Avr 10, 2015 | Commentaires fermés sur « La Cerisaie » d’Anton Tchekhov, mise en scène Lev Dodine au Montfort

ƒƒ article de Camille Hazard

 

Crédits Photo Viktor Vassiliev

Crédits Photo Viktor Vassiliev

 

Pour la 10ème édition du Festival le Standard Idéal, La MC93 réinvite Lev Dodine, metteur en scène russe et directeur du Maly Drama Théâtre de Saint-Pétersbourg, et programme Gaudeamus, spectacle créé en 1991 et une seconde version de la Cerisaie, la première avait été donnée en 1994 au Théâtre de l’Odéon.
Lev Dodine n’architecture pas cette Cerisaie sur la scène mais devant celle-ci, aux pieds des spectateurs, au milieu d’eux.
Immersion dans un temps suspendu…

 De retour après cinq ans d’absence, Lioubov Andréïevnarevient avec sa fille dans son vaste domaine « qui est le plus beau du monde », La Cerisaie.
Joie et retrouvailles font un moment revivre la maison laissée comme endormie toutes ces années.

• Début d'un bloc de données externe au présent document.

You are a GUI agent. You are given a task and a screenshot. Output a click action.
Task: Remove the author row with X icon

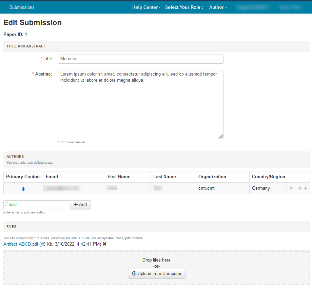(x=291, y=188)
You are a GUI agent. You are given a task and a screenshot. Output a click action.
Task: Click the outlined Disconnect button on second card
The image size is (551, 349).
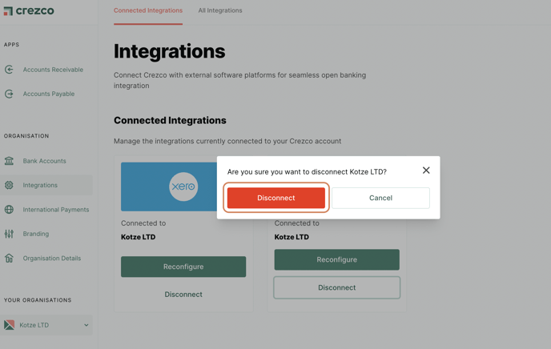(336, 287)
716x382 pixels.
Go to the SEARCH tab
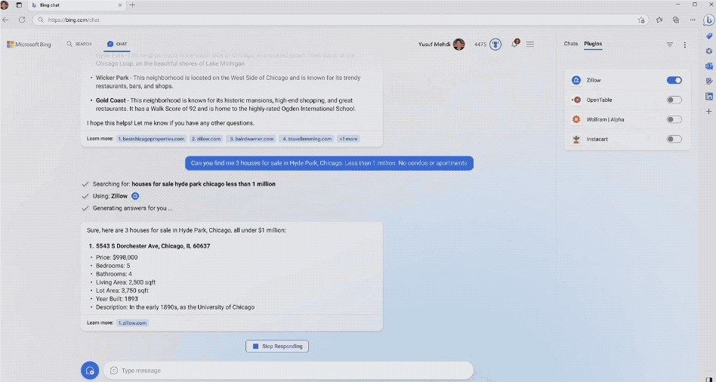coord(79,45)
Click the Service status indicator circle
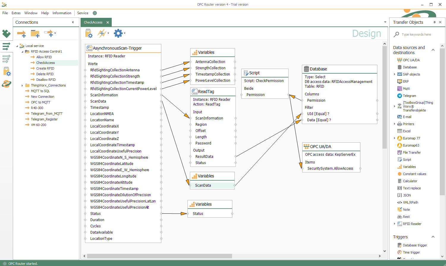 coord(95,13)
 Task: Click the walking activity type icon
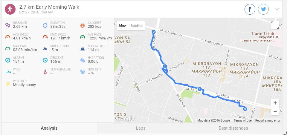click(10, 9)
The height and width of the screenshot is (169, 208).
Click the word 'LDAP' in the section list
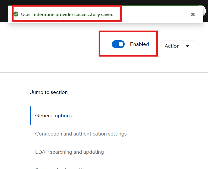pyautogui.click(x=41, y=152)
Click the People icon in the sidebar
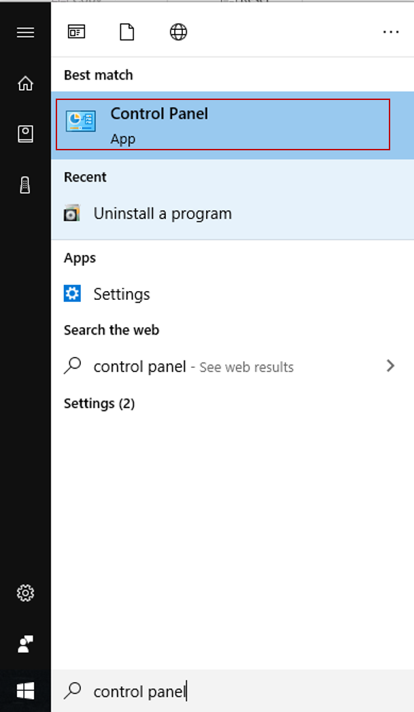This screenshot has height=712, width=414. (25, 643)
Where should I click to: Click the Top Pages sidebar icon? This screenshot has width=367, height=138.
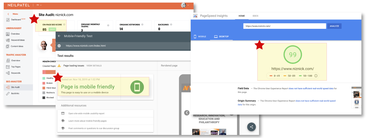click(8, 67)
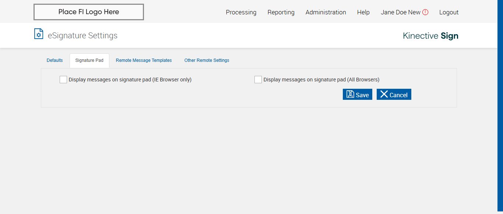
Task: Open the Other Remote Settings tab
Action: click(207, 60)
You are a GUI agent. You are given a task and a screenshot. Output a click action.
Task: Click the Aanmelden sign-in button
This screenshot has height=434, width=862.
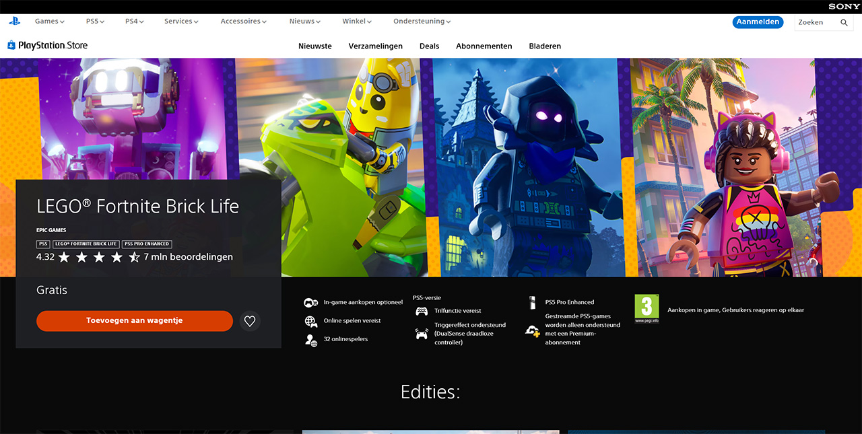758,22
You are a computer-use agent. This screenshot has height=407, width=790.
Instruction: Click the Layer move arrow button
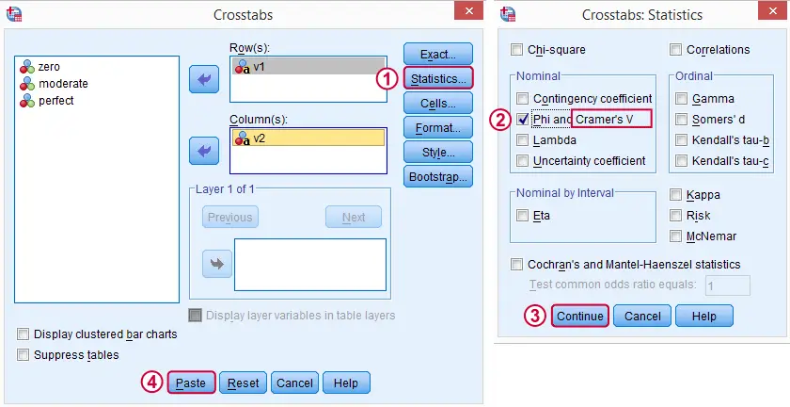216,263
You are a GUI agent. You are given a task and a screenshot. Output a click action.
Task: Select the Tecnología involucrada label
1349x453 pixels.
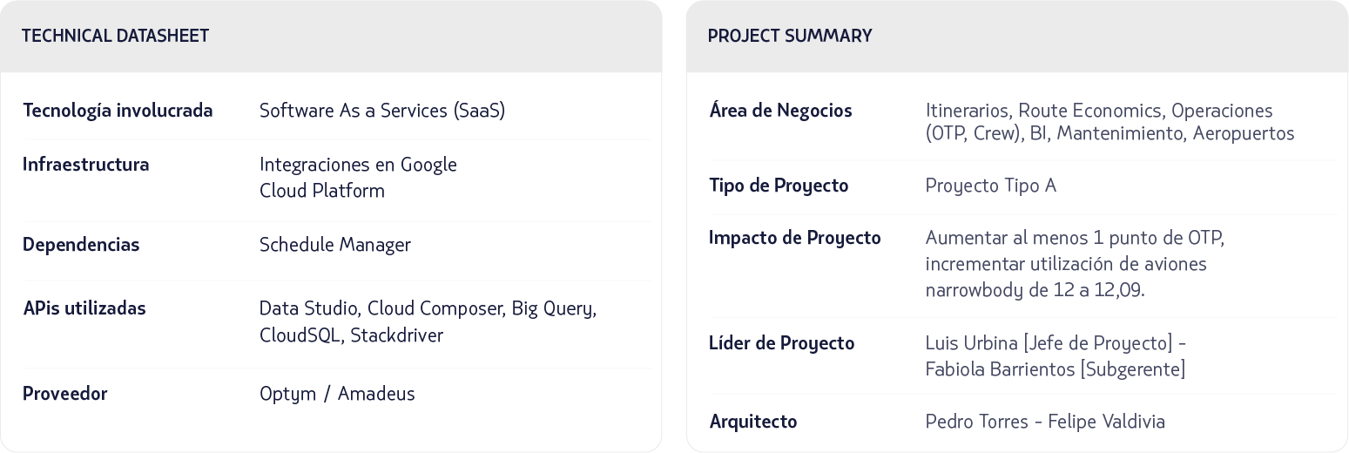coord(118,111)
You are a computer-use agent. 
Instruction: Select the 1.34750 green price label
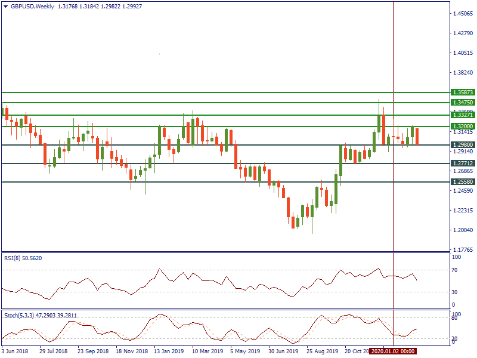click(463, 103)
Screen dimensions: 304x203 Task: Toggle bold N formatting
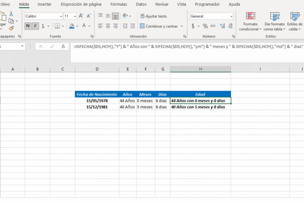28,26
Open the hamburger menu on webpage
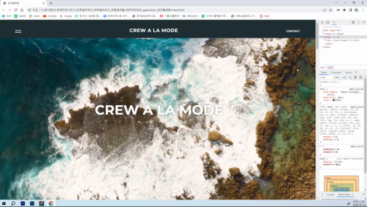The width and height of the screenshot is (367, 207). click(x=18, y=32)
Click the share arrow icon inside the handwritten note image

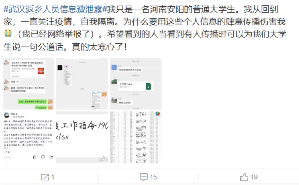coord(51,157)
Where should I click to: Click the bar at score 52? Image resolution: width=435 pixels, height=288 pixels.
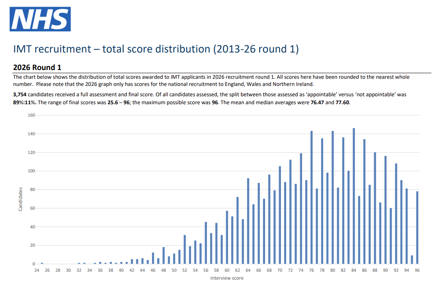click(185, 249)
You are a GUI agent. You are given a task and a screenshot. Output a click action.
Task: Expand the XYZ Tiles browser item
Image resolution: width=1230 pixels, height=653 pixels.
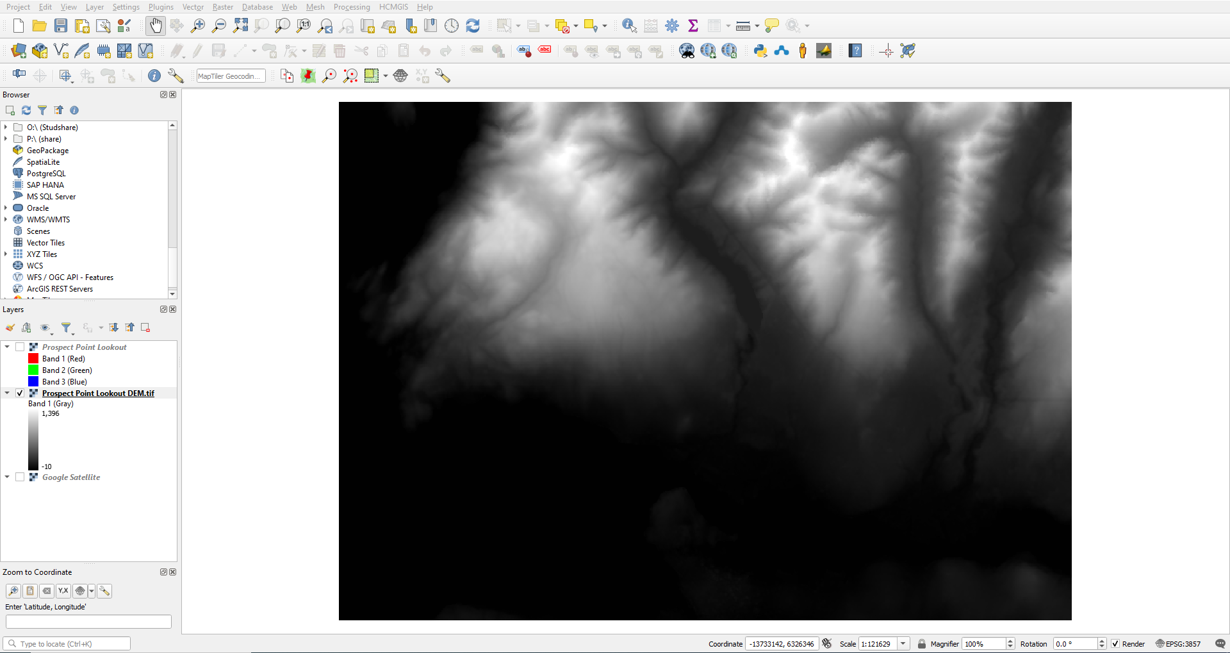[6, 254]
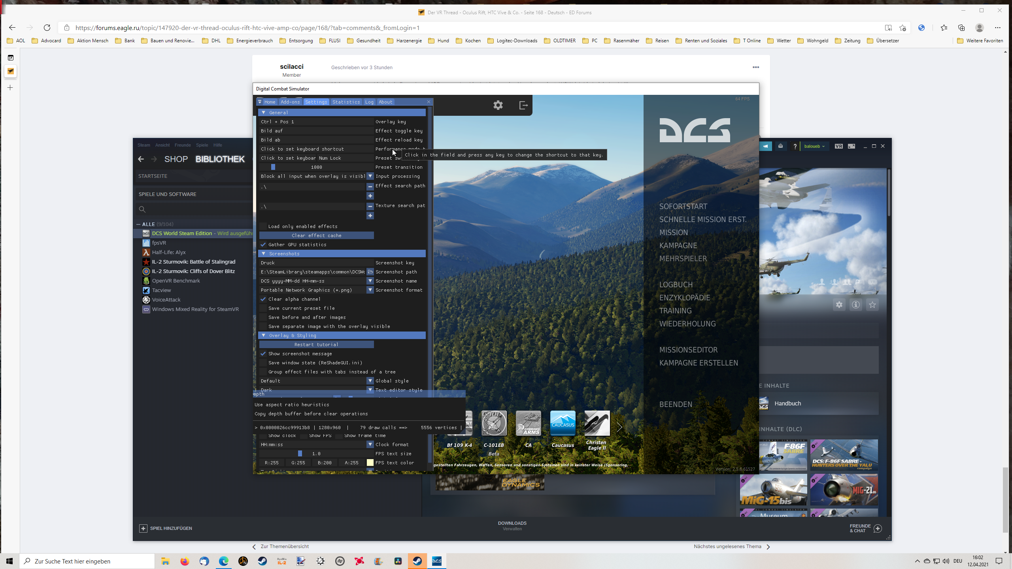Open the Add-ons tab
The image size is (1012, 569).
click(x=290, y=102)
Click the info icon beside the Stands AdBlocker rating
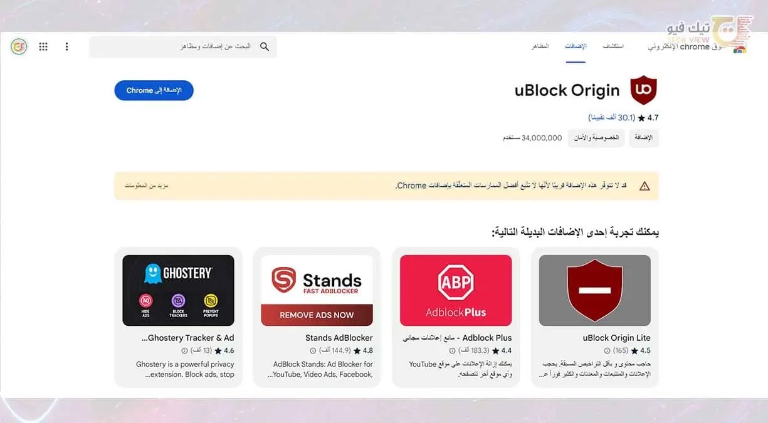 coord(312,351)
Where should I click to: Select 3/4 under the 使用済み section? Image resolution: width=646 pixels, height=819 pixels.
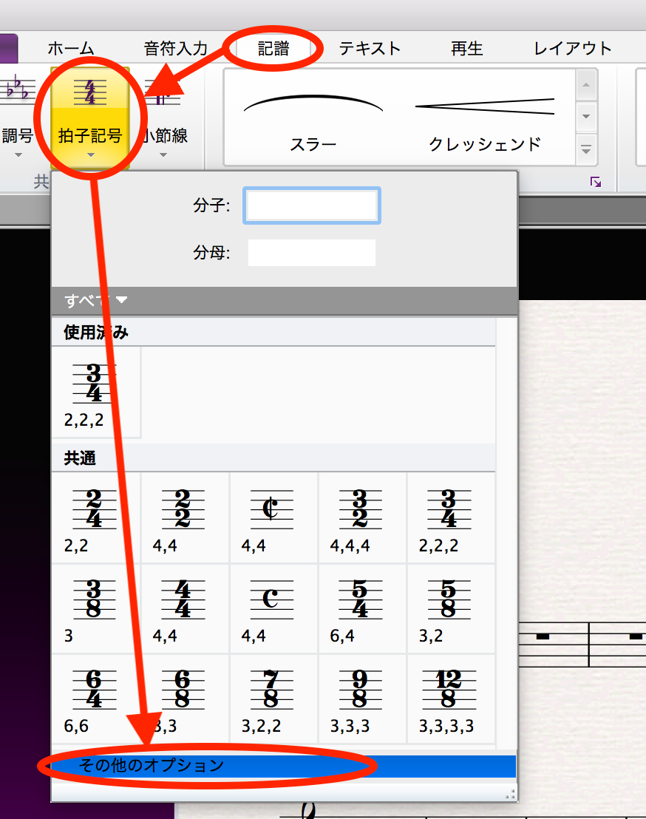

Si Lioubov avait fui le domaine quand son fils s’était noyé dans la rivière, elle y revient pleine de tendresse pour ce lieu qui l’a vu naître et qui l’enivre de son enfance. Si le temps semble s’être figé à l’intérieur de la maison, à l’extérieur on entend poindre la fin d’une époque.
Lopakhine, fils d’un moujik et petit-fils d’un serf, s’est enrichi, il est maintenant marchand. Il apprend à Lioubov que son amant l’a ruiné, que des dettes se sont accumulées et qu’elle ne pourra pas faire face à ces pertes alors que la cerisaie elle-même ne rapporte plus d’argent comme autrefois. Le couperet tombe, le domaine doit être vendu aux enchères le 22 août…
La nostalgie du lieu et du temps va s’emparer de Lioubov et de son frère qui chercheront jusqu’a la dernière heure un moyen de sauver la cerisaie.
La Russie, en ce début de XXème siècle, connaît un bouleversement avec l’arrivée d’une nouvelle classe bourgeoise dont Lopakhine, devenu marchand, symbolise la venue. Une des réformes du Tsar Alexandre II, favorise l’émancipation des serfs qui appartenaient alors aux propriétés; celles-ci, devenues ingérables par le manque de mains-d’œuvre, sont vendues.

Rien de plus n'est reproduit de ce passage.